(The problem): Copy the data from the line with "Where should I click to: Increase" to the line with "Action: pyautogui.click(x=680, y=55)", both lines included, and increase every coordinate in the answers by 46 while leaving all other text unchanged.

(Given data):
-- START --

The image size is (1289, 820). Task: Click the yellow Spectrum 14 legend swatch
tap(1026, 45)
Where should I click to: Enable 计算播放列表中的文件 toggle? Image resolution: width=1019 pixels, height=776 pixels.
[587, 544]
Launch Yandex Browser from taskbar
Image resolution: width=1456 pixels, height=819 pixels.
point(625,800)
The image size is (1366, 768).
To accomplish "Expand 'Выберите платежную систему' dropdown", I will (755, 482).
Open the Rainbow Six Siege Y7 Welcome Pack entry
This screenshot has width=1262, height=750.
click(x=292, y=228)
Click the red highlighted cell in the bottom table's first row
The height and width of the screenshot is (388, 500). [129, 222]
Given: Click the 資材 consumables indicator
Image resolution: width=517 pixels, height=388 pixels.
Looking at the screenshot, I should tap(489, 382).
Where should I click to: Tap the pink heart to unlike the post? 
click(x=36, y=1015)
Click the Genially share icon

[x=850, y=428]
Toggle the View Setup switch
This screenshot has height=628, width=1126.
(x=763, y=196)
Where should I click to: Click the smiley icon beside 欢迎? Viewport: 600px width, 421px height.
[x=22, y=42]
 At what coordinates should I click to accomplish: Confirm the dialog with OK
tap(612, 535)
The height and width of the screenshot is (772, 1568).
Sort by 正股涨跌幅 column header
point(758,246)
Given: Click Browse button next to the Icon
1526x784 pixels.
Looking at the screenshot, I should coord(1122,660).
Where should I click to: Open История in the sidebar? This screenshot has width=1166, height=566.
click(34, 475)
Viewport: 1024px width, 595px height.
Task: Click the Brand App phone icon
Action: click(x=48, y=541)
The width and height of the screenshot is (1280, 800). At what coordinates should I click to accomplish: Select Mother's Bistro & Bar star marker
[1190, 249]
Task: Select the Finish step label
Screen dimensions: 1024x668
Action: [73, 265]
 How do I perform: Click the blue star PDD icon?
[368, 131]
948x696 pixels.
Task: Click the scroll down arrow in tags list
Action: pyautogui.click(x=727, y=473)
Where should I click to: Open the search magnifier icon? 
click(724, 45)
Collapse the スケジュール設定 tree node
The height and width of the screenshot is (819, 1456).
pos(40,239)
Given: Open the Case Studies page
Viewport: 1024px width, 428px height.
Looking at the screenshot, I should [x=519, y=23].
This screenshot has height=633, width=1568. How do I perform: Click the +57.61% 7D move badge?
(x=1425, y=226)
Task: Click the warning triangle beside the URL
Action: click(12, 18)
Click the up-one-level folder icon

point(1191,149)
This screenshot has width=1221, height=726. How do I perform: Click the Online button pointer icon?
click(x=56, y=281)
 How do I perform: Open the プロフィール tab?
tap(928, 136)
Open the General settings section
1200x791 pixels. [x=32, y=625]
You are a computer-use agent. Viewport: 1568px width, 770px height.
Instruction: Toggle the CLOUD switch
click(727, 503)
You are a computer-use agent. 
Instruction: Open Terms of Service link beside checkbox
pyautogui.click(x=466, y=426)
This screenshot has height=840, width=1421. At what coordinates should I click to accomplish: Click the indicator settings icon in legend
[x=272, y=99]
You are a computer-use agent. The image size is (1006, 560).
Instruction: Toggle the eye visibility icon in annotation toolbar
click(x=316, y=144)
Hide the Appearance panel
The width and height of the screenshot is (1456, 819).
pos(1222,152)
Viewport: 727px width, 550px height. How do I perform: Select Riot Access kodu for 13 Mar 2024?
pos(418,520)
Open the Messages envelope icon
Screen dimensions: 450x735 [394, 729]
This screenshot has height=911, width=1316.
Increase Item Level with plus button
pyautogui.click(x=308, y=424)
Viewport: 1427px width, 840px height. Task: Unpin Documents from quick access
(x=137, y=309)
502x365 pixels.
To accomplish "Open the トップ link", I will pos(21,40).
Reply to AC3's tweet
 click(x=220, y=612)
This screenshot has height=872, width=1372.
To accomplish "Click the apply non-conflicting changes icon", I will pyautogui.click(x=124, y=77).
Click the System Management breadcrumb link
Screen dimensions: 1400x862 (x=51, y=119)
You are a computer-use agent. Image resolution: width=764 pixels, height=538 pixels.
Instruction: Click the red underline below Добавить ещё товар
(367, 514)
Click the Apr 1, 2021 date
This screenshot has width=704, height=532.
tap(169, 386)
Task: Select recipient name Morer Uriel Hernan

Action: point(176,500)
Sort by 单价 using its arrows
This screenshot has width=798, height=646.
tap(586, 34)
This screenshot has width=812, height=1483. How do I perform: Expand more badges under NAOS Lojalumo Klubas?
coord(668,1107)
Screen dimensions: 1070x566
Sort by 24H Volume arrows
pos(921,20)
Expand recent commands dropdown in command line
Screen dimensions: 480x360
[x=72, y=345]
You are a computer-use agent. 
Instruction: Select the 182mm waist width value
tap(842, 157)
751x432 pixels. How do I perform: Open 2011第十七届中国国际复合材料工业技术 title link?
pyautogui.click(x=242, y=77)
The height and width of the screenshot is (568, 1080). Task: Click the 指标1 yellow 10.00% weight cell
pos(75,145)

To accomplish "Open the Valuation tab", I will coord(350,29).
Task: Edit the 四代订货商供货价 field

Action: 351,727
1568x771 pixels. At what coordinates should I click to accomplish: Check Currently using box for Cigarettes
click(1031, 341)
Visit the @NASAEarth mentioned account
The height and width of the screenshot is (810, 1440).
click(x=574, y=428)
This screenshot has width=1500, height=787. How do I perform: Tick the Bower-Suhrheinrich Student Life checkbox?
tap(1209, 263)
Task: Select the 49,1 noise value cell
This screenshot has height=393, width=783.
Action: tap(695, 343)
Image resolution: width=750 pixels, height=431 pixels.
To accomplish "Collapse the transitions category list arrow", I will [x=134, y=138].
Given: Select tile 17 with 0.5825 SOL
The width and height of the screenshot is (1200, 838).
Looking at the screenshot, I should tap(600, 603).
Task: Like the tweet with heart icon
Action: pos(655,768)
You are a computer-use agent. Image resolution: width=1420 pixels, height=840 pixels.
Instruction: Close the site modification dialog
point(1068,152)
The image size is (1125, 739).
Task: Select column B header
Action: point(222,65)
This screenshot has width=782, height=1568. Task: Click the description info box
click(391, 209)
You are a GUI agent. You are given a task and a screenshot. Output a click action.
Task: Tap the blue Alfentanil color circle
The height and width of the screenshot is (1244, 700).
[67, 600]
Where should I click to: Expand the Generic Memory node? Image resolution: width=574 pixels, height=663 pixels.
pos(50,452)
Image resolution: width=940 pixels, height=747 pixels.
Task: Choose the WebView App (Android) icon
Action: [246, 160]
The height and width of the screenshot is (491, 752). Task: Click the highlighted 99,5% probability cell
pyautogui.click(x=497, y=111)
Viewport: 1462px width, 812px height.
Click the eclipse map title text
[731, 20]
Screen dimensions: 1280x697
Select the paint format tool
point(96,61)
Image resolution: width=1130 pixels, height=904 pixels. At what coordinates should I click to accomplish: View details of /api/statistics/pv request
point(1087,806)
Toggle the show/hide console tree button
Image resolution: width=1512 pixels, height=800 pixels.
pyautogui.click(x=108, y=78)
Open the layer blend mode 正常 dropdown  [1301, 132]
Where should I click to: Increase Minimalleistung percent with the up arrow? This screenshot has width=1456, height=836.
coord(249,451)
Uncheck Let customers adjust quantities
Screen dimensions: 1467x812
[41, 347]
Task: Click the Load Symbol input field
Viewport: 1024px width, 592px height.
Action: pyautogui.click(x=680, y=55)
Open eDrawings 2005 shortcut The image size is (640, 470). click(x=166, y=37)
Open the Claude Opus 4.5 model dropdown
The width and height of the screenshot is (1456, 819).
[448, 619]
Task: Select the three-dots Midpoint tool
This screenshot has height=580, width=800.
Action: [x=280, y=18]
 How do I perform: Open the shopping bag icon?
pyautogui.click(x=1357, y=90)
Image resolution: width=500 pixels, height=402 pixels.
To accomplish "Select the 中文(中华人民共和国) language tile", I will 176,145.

-- END --

(Final result):
Where should I click to: Increase Minimalleistung percent with the up arrow? This screenshot has width=1456, height=836.
coord(295,497)
Uncheck Let customers adjust quantities
Screen dimensions: 1467x812
[87, 393]
Task: Click the Load Symbol input field
Viewport: 1024px width, 592px height.
Action: pyautogui.click(x=726, y=101)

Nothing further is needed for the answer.